# 掲載本文:
• • • • • • •

ニューヨークの高級レストランで250ドルのステーキが味わえるのもあとわずかかもしれない。日本が定評ある和牛肉の輸出を停止したからだ。
日本政府は国内でウイルス性感染症の口蹄疫に感染した牛が見つかったことで先週、牛肉輸出を停止した。これは風味と食感、高い価格で有名な高級牛肉が海外で入手困難になることを意味する。
マンハッタン・ミートパッキング・ディストリクトの精肉供給業者デブラッガ&スピットラーのジョージ・ファイソン最高執行責任者(COO)は「顧客は『在庫はどの程度あるのか。取り置きはできるのか』と電話をよこす。われわれの在庫はわずか500ポンドだ」と述べた。
ニューヨークの一握りの高級レストランで提供され、時に「神戸」と称される和牛肉の喪失を料理長らは嘆いている。マンハッタンのオールド・ホームステッド・ステーキ・ハウスの料理長、オスカー・マルティネス氏は「日本の供給業者から牛肉を仕入れている。神戸牛で有名なレストランであり影響は大きいだろう。神戸牛は人気メニューで、これを食するために来店する常連客や日本人顧客もいる」と述べた。
マルティネス氏は、供給業者から連絡はないとした一方、日本での口蹄疫の報道で先週末から和牛肉料理をメニューからはずしている、と話した。口蹄疫に感染した動物の肉を食べても人間には影響はないが、ウイルスが拡大すれば動物の個体数が減少する可能性がある。
ニュージャージー州ウエストオレンジのレストラン、ハイローン・パビリオン&ザ・マナーの料理長は、特別ディナーに和牛肉を好んで使用している。同料理長は「とにかく素晴らしい。口でとろけるので、ステーキナイフを使用する必要さえない。ほかの肉ではこのような体験はできない」と述べた。

• • • • • • •

# 作業指示:
和牛肉の輸出停止を扱った本文のうち、「マンハッタン・ミートパッキン」から「日本人顧客もいる」と述べた。」までを一字一句違えずに書き写してください。 この一覧は本文の内容とは関係がありません。

# 以下のデータ:
• • • • • • •

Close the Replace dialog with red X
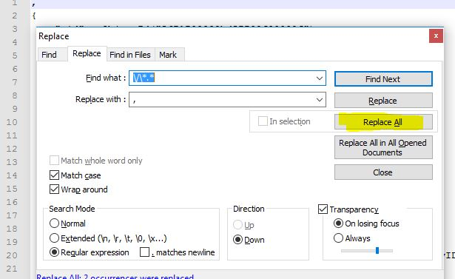 [x=436, y=36]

• • • • • • •

# 模範解答:
マンハッタン・ミートパッキング・ディストリクトの精肉供給業者デブラッガ&スピットラーのジョージ・ファイソン最高執行責任者(COO)は「顧客は『在庫はどの程度あるのか。取り置きはできるのか』と電話をよこす。われわれの在庫はわずか500ポンドだ」と述べた。
ニューヨークの一握りの高級レストランで提供され、時に「神戸」と称される和牛肉の喪失を料理長らは嘆いている。マンハッタンのオールド・ホームステッド・ステーキ・ハウスの料理長、オスカー・マルティネス氏は「日本の供給業者から牛肉を仕入れている。神戸牛で有名なレストランであり影響は大きいだろう。神戸牛は人気メニューで、これを食するために来店する常連客や日本人顧客もいる」と述べた。